Mais qui sont ces lobbyistes ?
Dans la fantasmagorie médiatique autour du métier, le lobbyiste est avant tout perçu comme un acteur discret mais redoutablement efficace au service d’intérêts catégoriels très précis. La vision commune n’est pas si éloignée de la perception qu’en a l’échantillon de l’étude. Pour 93% d’entre eux, un lobbyiste est issu de cabinets de consultants en affaires publiques et d’agences spécialisées. Ensuite, viennent respectivement les organisations professionnelles (83%), les fédérations syndicales (81%), les entreprises (76%) et les cabinets d’avocats (69%). Autant dire que le critère sectoriel est éminemment présent dans l’image forgée globalement. Plus loin dans ce classement, sont également mentionnés les ONG (64%), les syndicats (60%) et les think tanks (57%).
L’apparition des ONG dans ce palmarès est d’ailleurs très intéressante. Dans les médias comme dans l’opinion publique, autant le lobbyiste classique véhicule fortement une réputation suspecte, autant le militant d’ONG est spontanément vu comme quelqu’un d’intègre et loyal et par conséquent, aux antipodes … du lobbyiste ! Pourtant, ce n’est pas l’image qu’en a le panel interrogé par Burson Marsteller i&e et TNS Sofres. 57% leur reprochent d’argumenter leurs positions en s’appuyant plus volontiers sur des sentiments que des faits. 40% les blâment même pour leur agressivité dans la défense de leurs convictions.
Néanmoins, si nombre d’items négatifs sont mis en relief par l’étude, les lobbyistes ne sont pas pour autant systématiquement voués aux gémonies. Les personnes interrogées estiment que leur rôle est aussi de contribuer à la participation des acteurs économiques et sociaux et des citoyens au processus politique (40%), de fournir des éclairages utiles au moment opportun (24%) ou même d’attirer l’attention sur une question d’importance (21%). En cela, les lobbies viennent compléter et enrichir les sources d’information disponibles par ailleurs pour les élus et les hauts fonctionnaires.

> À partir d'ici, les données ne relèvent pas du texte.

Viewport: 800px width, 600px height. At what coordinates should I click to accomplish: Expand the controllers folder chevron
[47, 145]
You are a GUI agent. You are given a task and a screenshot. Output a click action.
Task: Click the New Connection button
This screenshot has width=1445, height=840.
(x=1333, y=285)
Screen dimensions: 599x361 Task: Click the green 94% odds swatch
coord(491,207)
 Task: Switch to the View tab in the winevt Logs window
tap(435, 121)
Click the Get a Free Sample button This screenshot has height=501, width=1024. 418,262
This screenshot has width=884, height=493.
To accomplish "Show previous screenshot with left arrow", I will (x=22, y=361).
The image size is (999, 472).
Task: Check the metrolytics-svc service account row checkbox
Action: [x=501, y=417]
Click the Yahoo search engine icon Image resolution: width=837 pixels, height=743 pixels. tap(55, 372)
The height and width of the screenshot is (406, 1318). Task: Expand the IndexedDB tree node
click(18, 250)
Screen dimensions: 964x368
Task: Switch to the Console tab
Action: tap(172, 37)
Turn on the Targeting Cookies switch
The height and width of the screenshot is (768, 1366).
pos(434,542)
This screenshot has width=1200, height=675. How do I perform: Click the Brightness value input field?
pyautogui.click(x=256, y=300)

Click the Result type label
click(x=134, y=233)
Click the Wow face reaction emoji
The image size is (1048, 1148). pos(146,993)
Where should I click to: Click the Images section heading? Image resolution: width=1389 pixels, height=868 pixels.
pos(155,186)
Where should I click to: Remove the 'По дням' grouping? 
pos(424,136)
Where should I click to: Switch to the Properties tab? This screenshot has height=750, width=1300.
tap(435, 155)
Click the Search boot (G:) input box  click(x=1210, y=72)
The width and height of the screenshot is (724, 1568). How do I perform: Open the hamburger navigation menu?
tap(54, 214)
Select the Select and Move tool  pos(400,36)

Exigence de transparence et d’éthique
En dépit d’images peu flatteuses et persistantes, les lobbyistes n’en demeurent donc pas moins acceptés par les artisans des lois françaises. Mais à une condition massivement posée : accroître la transparence ; notamment au sujet des intérêts dont on porte la parole. A ce jeu-là, les fédérations professionnelles, les organisations syndicales, les ONG et les entreprises s’en sortent globalement plutôt bien du fait qu’elles avancent ouvertement sous leur propre enseigne. C’est en revanche moins le cas pour les cabinets spécialisés où il est nettement plus mal aisé de discerner qui est précisément derrière la démarche entreprise.
Cette dernière question ressort clairement comme un impératif. Plus de la moitié des décideurs réglementaires pensent qu’un registre obligatoire serait utile pour accroître la transparence des acteurs du lobbying. Derrière cette exigence, s’exprime avant tout le besoin de pouvoir mieux cerner d’où parlent et agissent ces interlocuteurs dont certains cultivent l’opacité ou la communication minimaliste. Aux yeux des interviewés, cette transparence via un registre permettrait de mieux appréhender l’origine des informations et d’améliorer par conséquent la prise de décision.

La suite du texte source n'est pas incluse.